Istilah kontroversi sejarah baru terdengar belakangan, 1998, pada orde baru nyaris tindak ada, begitu kata Asvi Warman Adam, salah seorang tokoh sejarawan. Selanjutnya memaparkan, kontroversi artinya perdebatan, pertentangan, pada orde baru tidak ada, karena adanya hanya 1 versi, yaitu versi Orde Baru.
Buku tentang PKI, 1995 dilarang, tidak boleh ada kontroversi.
Sartono, mengundurkan diri, tidak ada pada penyusun SNI. Pada buku karangan Nugroho, Pejuang dan Prajurit, gambar saat proklamasi wajah Sukarno tidak ada, kemudian Abdurrahman Surjomihardjo, menelepon pada penerbit untuk protes, namun tidak ada jawaban atau alasan yang diberikan, dan pada terbitan ke dua sudah ada gambar wajah Sukarno..
Nasution menyusun buku, 40 Hari Kegagalan G 30 S, belum ada kata PKI di belakang G 30 S, walau di tulis dalam waktu singkat, termasuk buku laris.
Setelah Orba, baru muncul kontroveri, dikarenakan sudah ada kebebasan pers, pendapat, televisi tidak takut lagi  membuat film dokumenter yang beda versi dengan  pemerintah, misal tentang G 30 S,  Supersemar dan  Serangan umum 1 Maret 1949.

Berbicara tentang pelurusan sejarah, adalah koreksi terhadap kekeliruan sejarah yang tidak tepat tetang masa lalu.

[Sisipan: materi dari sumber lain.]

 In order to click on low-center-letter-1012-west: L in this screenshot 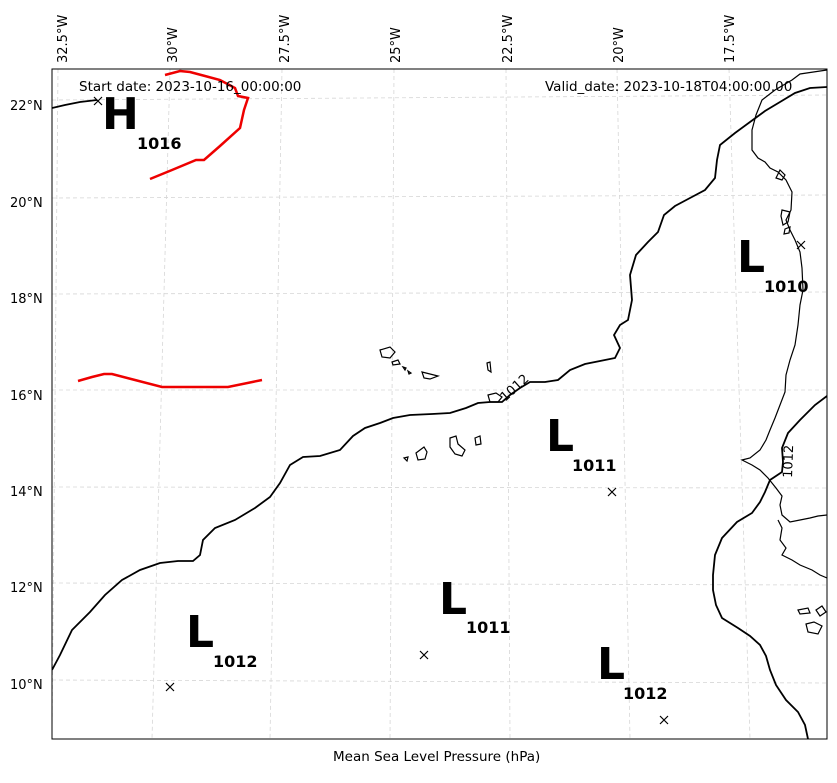, I will do `click(200, 632)`.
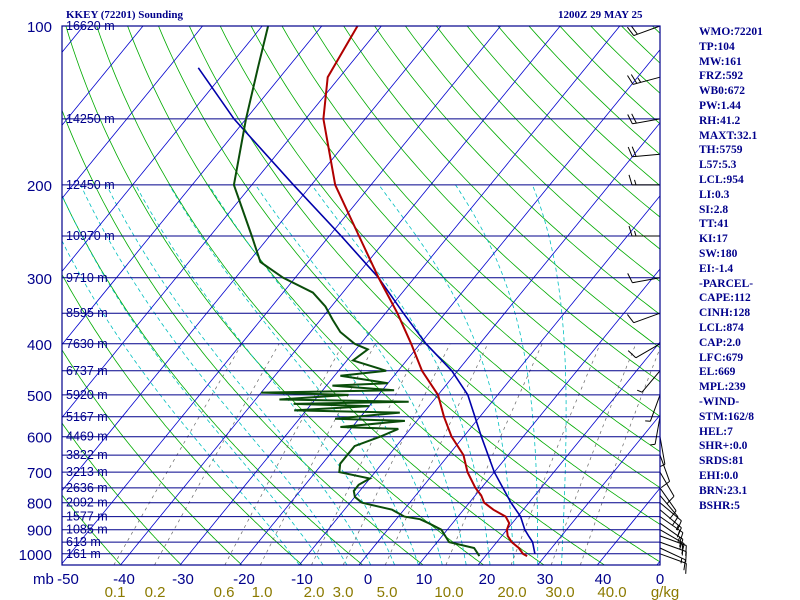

AURI mendapat stigma, kelompok yang di cap PKI, Sukarnois, merasa dipinggirkan. Di sini AURI berkepentingan meluruskan sejarah. Film G 30 S/PKI, yang ditayangkan rutin tiap tahun pada 30 September, lembaga pertama yang meminta untuk menghentikan penayangan justru dari AURI.
Unsur pelurusan sejarah itu memungkinkan kalau ada penggeraknya, disegani oleh pemerintah. Ini terbukti adanya Marskal Joko Suyanto dari AURI telah dipercaya menjadi panglima TNI, ini di anggap pelurusan di tubuh AURI berhasil.

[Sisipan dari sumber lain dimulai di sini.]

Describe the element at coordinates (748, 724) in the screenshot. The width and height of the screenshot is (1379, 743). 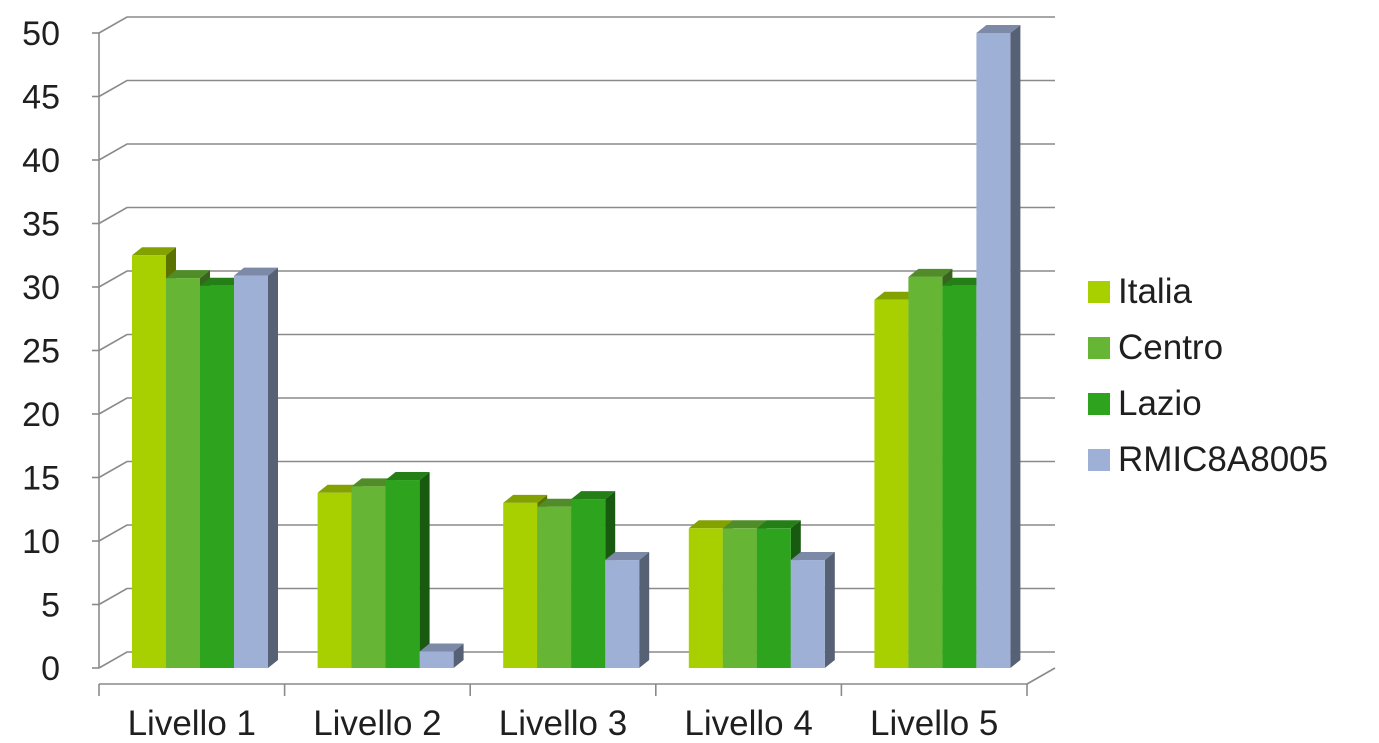
I see `x-tick-label: Livello 4` at that location.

Kurikulum yang berusaha menghilangkan PKI pada kata G 30 S di anggap resistensi, sekarang ini muncul lagi kata PKI, berarti pelurusan belum berhasil. Tentang Anak Agung Gde Agung, saat diusulkan menjadi pahlawan nasional justru datangnya dari DI Yogyakarta. Hal ini diprotes lembaga veteran di Bali yang melihat kekerasan yang dilakukan Anak Agung. Gelar pahlawan nasional untuk Anak Agung tidak layak, perlu dipertimbangkan, apalagi sempat korupsi. Kriteria layak gelar pahlawan nasional pada figure yang tidak punya cacat, seperti memberontak, ini sulit,  sosok Safrudin dicap sebagai pemberontak, tidak diangkat, namun Moh. Natsir, telah diangkat, apakah kriterianya sudah diubah?

Persoalan kontroversi bukan sekedar persoalan keilmuan, dibalik ini ada persoalan kemanusiaan. G 30 pakai PKI atau tidak hanya sekedar istilah, tapi dilapangan menimbulkan dampak yang luas, keluarganya merasa didiskriminasi. Soal kontroversi bukan sekedar benar atau tidak, tapi ada dampak yang luas tentang persoalan itu. Seperti usulan orang tionghoa menjadi pahlawan nasional (dari Asvi), melihat perseolan pribumi dengan Tionghoa, kerusuhan yang terjadi dikarenakan 3 hal  :
  1. kesenjangan ekonomi
  2. mereka dianggap orang asing
  3. mereka dianggap tidak ikut dalam perjuangan bangsa indonesia

Maka mencoba menghilangkan penyebab yang ke 3, memang salah satu seperti  persolan ekonomi ya, tapi itu hal lain. Pendapat  yang menyatakan orang Thionghoa tidak ikut dalam perjuangan itu salah, seorang John Lie yang menerobos pasukan Belanda merupakan contoh. Bahwa kalau ada orang Thionghoa yang diangkat menjadi pahlawan nasional mereka sudah dianggap sama dengan suku yang lain di Indonesia.

Pada tahun ini sudah diterbitkan kembali oleh balai pustaka, Sejarah nasional edisi pemutahiran, 6 jilid harga Rp 825.000,00. Di buku itu masih ada hal-hal yang versi lama, tentang Bung Karno yang menimbulkan kontroversi. Mestinya di buku standar tidak ada lagi  sampai ke hal yang masih kontroversi. Suharto mengundurkan diri itu tidak benar, tapi menghentikan diri. Kalo mengundurkan diri harus mempertanggungjwabkan, tapi tidak dilakukan Suharto. Buku 8 jilid yang dipimpin Taufik Abdullah baru sampulnya.